当然のことながら、今回の不況の「直撃弾」を投資先も受けています。06、07年ごろの投資先は結構お山のてっぺんのお値段でのディールだったので尚更です。 しかし、投資家がプライベート・エクイティ・ファンドに投資するインセンティブはもちろん高い利回り期待がありますが、次に「市場価格のない投資資産」を持ちたかったんじゃないでしょうか?(他にもValue Addな実物資産を持ちたいとか理由はありますが) つまり、投資家(国内だと生保、信託銀・地銀又は年金、海外は大学、年金基金あるいは、ものすごい資産家の財団など)も自らの投資勘定のアセットアロケーションを多様化してポートフォリオを組んでいます。 それは株式、債券、不動産など様々です。PE投資はこういった伝統的な投資に対して「オルタナティブ」を与えるため、オルタナティブ投資の一部であります。 PEファンドの投資資産は、株式や債券のように日々価格がついている投資商品と違い、投資期間中は価格がない(非公開株式投資なので)ため、市場価格に晒されないという点があります。つまり現在のような株式相場の局面だと、株式ポートフォリオはマイナスXX%なんてのはザラでしょうが、オルタナティブ勘定は評価仕様がないということになります。 そうなると、投資家も自分たちの投資家(例えば年金連合会なら個別年金団体だったり、大学基金なら大学当局だったり)に嫌な報告も緩和されることになりますし、日々の市場価格からの一喜一憂からある程度解放されることにもなります。 が、それでも「途中経過」をお知らせする義務があり、場合によっては「評価損」の計上を迫られます。投資家サイドも今年(08年)なら多少評価損を出しても仕方がない、という空気があるようで、「前向きな対応」を望まれています。 当然、ファンドの経営者や投資先の経営者はその将来業績に対して「前向きな」見通しを崩しません。まあ、これも上場企業の投資家と経営者によくある話の類でしょうね。中間にいる担当者の苦労も似ていそう(ただし、業績回復に対する時間軸は違ってきますが)。 ではどうやって評価するのか。これは投資家と事前に評価基準を打ち合わせているようでして、おおむね型が決まっています。 いわゆるEBITDA倍率が基準になります。簡単には営業利益+減価償却費(償却前営業利益)をEBITDAと呼んでいます。これは、企業の年間キャッシュフローの簡易算出方式です。営業利益は減価償却費の評価方法やその時の設備投資などにより左右されますので、同額を足し戻すこととしています。 一方、投資先と類似する上場企業の企業価値(EV、時価総額+有利子負債±現金預金)およびEBITDAを求め、当該類似企業のEBITDAがEVの何倍であるかを算出します(これをEV/EBITDAと呼んでおり、EBITDA倍率と言います。つまり当該企業の企業価値がCFの何年分のCFで評価されているのかという意味合いです)。 類似企業数社について同様に評価して、その投資先企業の所属する業界のEBITDA倍率の平均値または中央値を算出し、同倍率を投資先のEBITDAと掛け合わせます。そうすると投資先の企業価値・株式価値がざっくり出てきます。

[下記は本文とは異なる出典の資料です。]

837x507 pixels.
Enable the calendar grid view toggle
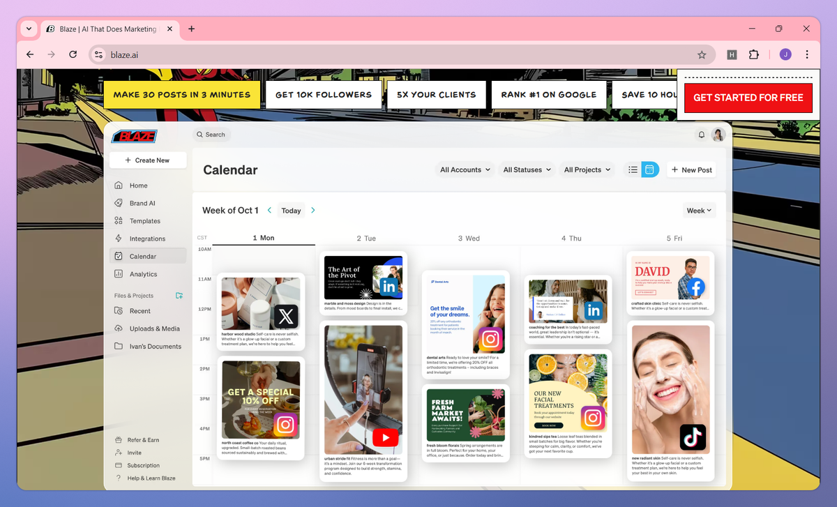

EBITDA(イビットディーエー又はイビットダーと呼んでいます) EBITDA=営業利益+減価償却費 EV=株式価値(時価総額)+有利子負債±現金預金 有利子負債と現金預金はネットの負債額ということになります) EV/EBITDA=EBITDA倍率
この方式にも長短あるのはみな分かっていますが、シンプルで客観性があるという点が一番ウケている要因ではないかと推定します(外国人の場合はこのシンプルさは重要)。一番の短所となる類似企業の妥当性や類似企業の個別業績の状況はこの方式の短所ですので、みっちり議論しています。 DCFだと将来計画や割引率で評価額が何とでもなりますので、投資家も「その計画の達成は確実なのか(いままで当初計画と違ってたじゃないかと暗示している)」とか「割引率の前提となるベータ値や資本構成の妥当性は」とか突っ込みどころが出てきます(そもそも、事業計画を一生懸命考えたところで、最終的なEVの8割前後がターミナルバリュー、終値で占められる)。 この時期の事業計画は得てしてホッケースティック(アイスホッケーのスティックのように、目先下がっても徐々に右肩上がりの形をとる)になりやすく、5年も10年も先のことなど誰にもわからないものです(だからと言って事業計画の意義を否定しませんし、我々も非常に重視しています)。その5年後の着地CFが価値の8割ですからね(これがM&Aにおける株価算定の主力の考え方というのはやっぱり疑問です)。 こういってしまうと、場当たり的にも見られますが、投資家もたくさんのPEファンドに投資しているためシンプルに管理したいということがあるのでしょう。 評価方法はシンプルでいいのですが、これでは途中経過も経過時点での株式相場に大きく左右されることになります。EVの大半が時価総額ですので、そこが小さくなると当然EBITDA倍率の分子が小さくなりますので、倍率も低く出てきます。 買収した時の倍率が高く、評価時点での倍率が低い場合、EBITDAの数値が同じでも評価が低くなってしまいます。何のための非公開化なのだ???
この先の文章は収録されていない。